この木なんの木知らない木

 深くはない、けれども決して浅くはない森の中。

 久し振りの森林散歩に、機嫌良く鼻歌を歌っているニケちゃんを見ていて、ふと気になったことを訊ねてみる。

「そういえば、ニケちゃんって森暮らしが長かったんだよね?」

「長かった……まぁ、そうですね。そうなりますけど、それがどうかしたんですか?」

 今更な質問に首をかしげるニケちゃん。

「例えばさ、こういう木の名前とか全部わかったりするの?」

 適当に近くにあった木を指差しながら訊くと、ニケちゃんは何を馬鹿なことをと言わんばかりに鼻を鳴らした。

「そんなの知ってるわけ無いじゃないですか。木は木ですよ」

「そうなの?」

 ニケちゃんたちは森の民だとか番人だとか言われているくらいだから、森に関することなら何でもござれって感じなのかと思っていた。

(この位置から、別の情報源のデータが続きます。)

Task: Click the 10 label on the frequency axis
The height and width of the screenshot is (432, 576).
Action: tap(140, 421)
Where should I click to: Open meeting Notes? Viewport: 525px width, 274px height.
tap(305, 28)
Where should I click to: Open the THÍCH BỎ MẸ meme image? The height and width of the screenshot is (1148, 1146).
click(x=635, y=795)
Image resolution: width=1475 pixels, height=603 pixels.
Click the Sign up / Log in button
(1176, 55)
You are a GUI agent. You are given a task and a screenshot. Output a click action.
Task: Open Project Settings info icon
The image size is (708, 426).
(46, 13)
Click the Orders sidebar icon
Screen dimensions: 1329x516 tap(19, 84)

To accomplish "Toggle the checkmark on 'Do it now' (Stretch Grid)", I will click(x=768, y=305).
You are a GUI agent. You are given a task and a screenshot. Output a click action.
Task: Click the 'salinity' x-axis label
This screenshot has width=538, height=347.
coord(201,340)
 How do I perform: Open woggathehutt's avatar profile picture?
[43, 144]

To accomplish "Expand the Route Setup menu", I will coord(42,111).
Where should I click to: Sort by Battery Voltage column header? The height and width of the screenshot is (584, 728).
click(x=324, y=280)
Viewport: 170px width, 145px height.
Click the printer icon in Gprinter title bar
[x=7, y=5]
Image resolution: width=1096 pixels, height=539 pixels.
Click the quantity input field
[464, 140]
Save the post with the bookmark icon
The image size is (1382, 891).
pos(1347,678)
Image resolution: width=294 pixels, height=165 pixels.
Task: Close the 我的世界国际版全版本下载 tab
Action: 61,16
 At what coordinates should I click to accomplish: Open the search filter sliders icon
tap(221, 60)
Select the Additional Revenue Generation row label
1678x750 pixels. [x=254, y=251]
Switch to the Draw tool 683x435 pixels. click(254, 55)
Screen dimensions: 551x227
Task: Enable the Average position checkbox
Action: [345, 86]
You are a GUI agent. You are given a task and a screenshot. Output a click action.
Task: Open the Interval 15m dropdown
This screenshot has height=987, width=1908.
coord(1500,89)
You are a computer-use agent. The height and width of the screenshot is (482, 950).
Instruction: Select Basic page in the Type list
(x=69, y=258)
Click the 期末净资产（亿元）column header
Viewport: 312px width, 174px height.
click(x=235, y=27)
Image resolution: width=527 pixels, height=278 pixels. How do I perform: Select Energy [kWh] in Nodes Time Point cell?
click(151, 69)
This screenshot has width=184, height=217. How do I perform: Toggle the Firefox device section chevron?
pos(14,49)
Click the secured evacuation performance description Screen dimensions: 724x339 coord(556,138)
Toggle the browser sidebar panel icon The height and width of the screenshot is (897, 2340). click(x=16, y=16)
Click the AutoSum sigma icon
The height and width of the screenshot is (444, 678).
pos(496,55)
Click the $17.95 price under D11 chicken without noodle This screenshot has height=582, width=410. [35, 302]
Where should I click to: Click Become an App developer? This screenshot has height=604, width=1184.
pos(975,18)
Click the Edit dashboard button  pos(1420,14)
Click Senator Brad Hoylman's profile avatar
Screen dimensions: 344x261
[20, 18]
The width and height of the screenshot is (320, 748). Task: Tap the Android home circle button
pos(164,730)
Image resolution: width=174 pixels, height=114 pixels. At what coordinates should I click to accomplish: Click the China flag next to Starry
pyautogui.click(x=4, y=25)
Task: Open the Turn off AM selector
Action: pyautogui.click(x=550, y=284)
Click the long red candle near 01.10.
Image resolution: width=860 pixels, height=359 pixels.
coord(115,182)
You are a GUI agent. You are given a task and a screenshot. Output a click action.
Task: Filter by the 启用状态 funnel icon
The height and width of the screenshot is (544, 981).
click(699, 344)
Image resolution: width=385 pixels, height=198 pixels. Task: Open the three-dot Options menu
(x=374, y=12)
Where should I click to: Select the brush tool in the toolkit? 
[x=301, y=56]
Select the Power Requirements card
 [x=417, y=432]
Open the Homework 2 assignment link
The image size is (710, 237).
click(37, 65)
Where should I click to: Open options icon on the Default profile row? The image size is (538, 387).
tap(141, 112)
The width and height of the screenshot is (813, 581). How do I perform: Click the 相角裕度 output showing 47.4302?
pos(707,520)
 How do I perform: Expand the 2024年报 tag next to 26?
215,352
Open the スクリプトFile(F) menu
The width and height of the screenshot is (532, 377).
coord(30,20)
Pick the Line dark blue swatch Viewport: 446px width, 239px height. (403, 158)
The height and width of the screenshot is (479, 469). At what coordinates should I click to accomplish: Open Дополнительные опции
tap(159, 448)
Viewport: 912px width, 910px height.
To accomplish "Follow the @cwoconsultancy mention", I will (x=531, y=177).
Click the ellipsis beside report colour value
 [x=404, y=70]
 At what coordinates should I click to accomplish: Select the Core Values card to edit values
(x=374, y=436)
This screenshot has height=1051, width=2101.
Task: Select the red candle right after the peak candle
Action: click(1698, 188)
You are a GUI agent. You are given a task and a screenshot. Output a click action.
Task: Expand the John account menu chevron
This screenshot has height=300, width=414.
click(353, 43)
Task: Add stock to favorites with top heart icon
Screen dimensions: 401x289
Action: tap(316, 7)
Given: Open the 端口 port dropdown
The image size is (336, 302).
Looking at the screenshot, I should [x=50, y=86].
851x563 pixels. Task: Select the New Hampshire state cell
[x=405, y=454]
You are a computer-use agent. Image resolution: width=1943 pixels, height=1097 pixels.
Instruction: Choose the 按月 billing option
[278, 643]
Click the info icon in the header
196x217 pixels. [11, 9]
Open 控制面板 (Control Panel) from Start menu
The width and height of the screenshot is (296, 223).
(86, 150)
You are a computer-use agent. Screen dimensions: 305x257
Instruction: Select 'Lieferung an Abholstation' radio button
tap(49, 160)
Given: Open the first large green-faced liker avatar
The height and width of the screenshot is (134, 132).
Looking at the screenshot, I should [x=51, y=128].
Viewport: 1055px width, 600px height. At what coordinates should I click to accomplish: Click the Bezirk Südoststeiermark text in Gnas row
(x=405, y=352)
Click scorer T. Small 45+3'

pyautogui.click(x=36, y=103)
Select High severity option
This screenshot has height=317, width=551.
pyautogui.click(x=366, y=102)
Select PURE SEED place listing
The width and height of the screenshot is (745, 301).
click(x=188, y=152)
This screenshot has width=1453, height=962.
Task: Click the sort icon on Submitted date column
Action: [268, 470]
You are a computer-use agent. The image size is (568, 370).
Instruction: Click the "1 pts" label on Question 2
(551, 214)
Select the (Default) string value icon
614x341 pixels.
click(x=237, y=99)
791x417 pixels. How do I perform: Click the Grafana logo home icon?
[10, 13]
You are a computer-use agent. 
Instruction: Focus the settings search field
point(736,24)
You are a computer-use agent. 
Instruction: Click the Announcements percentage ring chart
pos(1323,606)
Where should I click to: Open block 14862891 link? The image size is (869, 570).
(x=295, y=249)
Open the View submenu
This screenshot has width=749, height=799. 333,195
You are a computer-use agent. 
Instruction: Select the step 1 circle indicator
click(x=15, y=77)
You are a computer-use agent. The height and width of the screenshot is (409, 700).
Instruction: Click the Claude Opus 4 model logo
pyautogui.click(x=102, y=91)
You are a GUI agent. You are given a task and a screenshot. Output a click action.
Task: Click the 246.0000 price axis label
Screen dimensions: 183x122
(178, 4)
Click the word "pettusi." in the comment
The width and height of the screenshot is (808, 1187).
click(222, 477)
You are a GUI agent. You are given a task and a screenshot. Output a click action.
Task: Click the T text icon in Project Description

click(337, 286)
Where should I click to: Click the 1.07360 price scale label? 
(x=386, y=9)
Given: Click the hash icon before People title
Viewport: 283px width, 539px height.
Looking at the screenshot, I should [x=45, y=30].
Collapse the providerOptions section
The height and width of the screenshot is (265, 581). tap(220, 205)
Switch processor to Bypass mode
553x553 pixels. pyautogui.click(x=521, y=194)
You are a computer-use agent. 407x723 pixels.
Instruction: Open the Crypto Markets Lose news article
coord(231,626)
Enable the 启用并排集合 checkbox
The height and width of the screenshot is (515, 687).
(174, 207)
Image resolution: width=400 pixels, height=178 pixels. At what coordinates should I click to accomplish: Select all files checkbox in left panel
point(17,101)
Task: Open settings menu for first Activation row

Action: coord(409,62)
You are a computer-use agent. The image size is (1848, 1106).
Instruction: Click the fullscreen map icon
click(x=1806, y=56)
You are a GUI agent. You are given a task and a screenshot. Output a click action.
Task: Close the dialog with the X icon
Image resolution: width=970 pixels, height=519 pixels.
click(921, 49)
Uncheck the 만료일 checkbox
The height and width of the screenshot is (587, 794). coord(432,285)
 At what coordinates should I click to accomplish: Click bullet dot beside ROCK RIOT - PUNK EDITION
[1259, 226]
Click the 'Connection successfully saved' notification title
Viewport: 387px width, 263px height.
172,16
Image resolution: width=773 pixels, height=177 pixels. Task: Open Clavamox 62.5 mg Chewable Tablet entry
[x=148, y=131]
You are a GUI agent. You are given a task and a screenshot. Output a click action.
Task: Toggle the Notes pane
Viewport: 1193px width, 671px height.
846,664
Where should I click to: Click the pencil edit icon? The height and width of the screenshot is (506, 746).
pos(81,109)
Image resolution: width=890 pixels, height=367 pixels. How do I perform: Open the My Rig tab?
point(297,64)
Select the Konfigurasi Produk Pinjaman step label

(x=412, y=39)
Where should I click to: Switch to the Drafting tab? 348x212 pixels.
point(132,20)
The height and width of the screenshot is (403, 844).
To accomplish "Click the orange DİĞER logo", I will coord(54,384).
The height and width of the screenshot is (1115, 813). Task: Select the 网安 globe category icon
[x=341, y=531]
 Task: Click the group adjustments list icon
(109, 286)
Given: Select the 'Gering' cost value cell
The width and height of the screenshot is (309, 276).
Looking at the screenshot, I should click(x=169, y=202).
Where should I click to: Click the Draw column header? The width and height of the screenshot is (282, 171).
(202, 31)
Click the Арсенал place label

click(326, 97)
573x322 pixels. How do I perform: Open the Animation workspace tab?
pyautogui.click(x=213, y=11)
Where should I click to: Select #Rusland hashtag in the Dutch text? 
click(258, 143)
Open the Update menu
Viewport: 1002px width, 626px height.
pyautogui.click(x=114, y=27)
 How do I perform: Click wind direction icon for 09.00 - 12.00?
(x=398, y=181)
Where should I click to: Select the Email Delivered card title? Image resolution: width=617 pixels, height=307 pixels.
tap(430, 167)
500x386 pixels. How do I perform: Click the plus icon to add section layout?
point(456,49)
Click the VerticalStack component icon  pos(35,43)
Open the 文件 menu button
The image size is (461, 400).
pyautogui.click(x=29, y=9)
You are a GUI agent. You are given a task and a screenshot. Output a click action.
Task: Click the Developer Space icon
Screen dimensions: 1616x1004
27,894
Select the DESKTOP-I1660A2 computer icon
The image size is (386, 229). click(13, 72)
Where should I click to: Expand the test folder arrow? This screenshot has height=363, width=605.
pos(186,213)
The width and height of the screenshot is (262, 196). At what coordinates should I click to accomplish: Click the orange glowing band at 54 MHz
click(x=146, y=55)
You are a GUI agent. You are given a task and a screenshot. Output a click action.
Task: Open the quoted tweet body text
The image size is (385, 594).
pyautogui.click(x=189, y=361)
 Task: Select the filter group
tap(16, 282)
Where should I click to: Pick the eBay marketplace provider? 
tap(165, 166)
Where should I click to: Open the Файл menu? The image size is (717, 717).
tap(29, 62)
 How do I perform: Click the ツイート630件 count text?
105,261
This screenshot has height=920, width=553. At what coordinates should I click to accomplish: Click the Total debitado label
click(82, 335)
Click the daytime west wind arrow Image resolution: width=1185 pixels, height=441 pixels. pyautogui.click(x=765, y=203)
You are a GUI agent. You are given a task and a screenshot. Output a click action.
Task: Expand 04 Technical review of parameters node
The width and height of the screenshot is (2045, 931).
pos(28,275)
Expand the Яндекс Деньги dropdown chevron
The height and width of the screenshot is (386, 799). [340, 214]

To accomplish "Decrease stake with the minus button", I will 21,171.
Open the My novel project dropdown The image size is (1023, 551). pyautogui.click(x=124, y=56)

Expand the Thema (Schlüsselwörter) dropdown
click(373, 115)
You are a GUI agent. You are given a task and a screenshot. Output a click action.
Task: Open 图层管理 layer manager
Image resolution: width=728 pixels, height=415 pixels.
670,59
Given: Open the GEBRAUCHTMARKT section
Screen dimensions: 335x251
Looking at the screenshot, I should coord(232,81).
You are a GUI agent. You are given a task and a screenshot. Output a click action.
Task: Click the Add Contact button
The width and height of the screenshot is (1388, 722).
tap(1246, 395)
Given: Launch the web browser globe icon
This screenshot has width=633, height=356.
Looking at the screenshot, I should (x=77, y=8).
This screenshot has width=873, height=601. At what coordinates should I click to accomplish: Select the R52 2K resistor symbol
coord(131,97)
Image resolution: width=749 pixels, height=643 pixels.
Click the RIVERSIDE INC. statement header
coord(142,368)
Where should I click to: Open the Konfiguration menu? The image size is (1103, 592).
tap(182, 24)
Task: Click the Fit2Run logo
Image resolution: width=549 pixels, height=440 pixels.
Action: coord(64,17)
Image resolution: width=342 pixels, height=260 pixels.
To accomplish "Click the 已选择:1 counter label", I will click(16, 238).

「木の名前なんて、付けたいやつが勝手に付けて、呼びたいやつが勝手に呼んでるだけです。特徴だけ知っていれば、それ以外の事なんて必要ないですよ。木が話せるわけでもないですし」

「でも、森は友達とか言ってるよね」

「森には表情がありますから。木とは違いますよ」

 ごめん、あんまり意味がわからない。

「木は一本ではただの木ですけど、何本も集まれば顔になるのです。笑ってる森だといろんな生き物や植物がのびのび育ってますし、悲しい顔の森だと生き物は数えるくらいしかいないのです。そういう森には大抵魔物が住み着いてます。危険地帯です」

 なんとなくわかったようなわからないような。感覚的なものなのかな。

 首を捻っている私に、ニケちゃんはにっこりと天使の笑みを見せた。……あ、嫌な予感。

「もう日も傾いてますし、今日は野宿ですよね。この森はご機嫌ですから、食料に不足はないですよ」

 バッと天を仰ぎ見ると、ニケちゃんの言う通り結構日が傾いていた。

「……あー、うん、そう、だね」

 鼻歌を再開しながら、木の根元に生えている卵のような形のキノコに手を伸ばし出したニケちゃんに、私はいつぞやの闇鍋染みた食事を思い出して溢れそうになる涙を堪えることしか出来なかった。